Task description:
Which lines run from the line with "You are a GUI" to the end of the entries? Write out exactly those, leaving out the pictures.

(Information shown Opens)

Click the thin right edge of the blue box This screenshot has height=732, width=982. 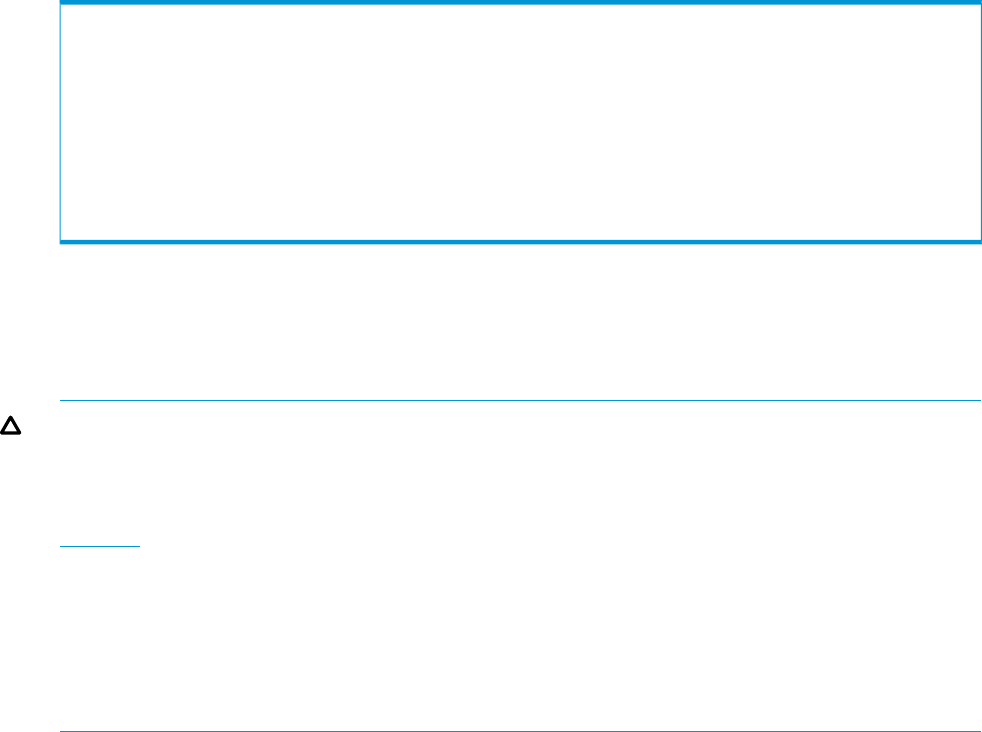point(981,122)
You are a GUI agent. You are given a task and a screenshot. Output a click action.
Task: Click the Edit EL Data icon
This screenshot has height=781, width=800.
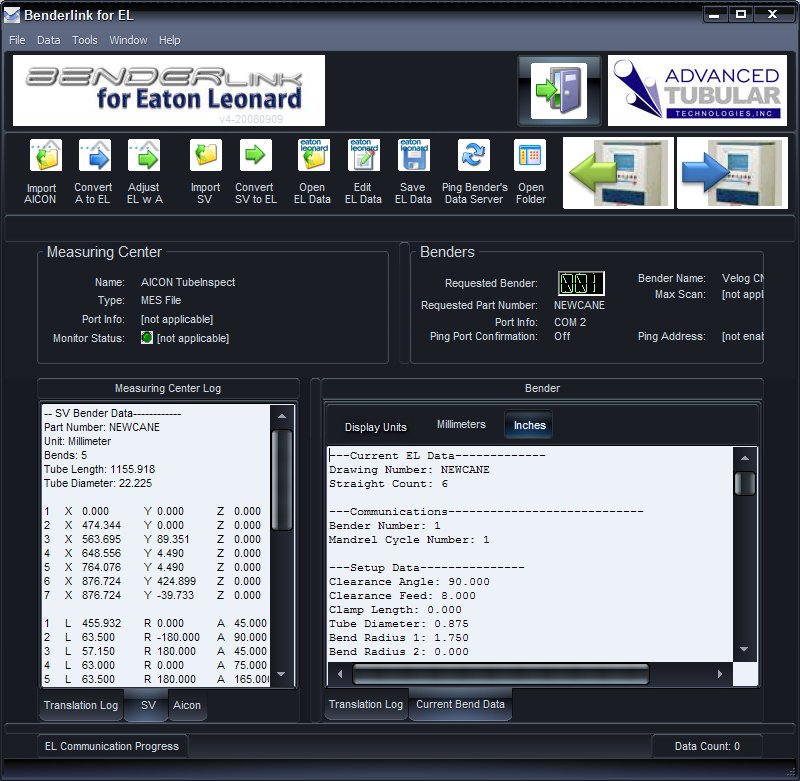pyautogui.click(x=364, y=157)
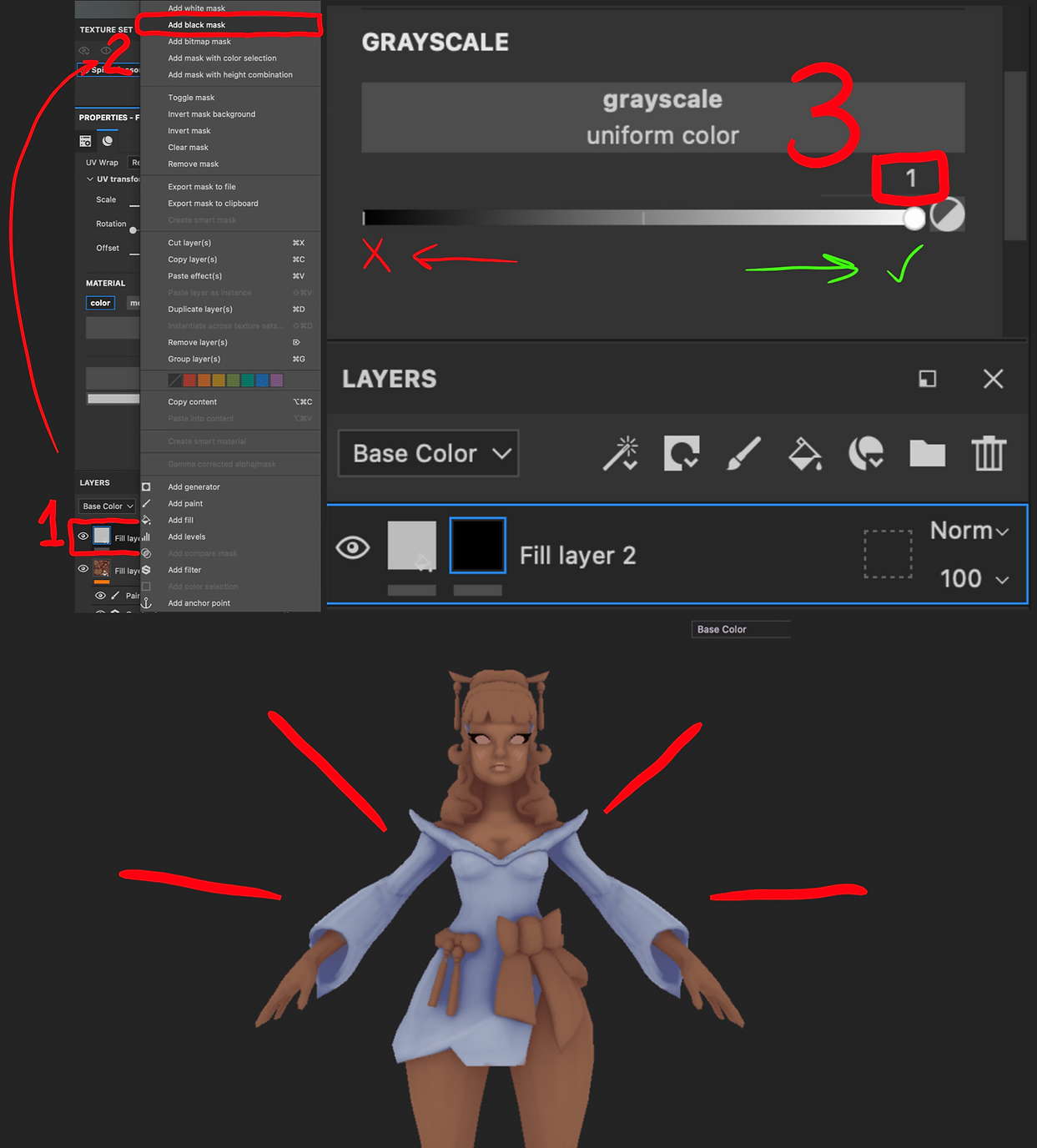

(Information shown Closes)

Answer space:
You are a GUI agent. You are given a task and a screenshot. Output a click action.
Task: Click the Edit EL Data icon
This screenshot has height=781, width=800.
pyautogui.click(x=364, y=157)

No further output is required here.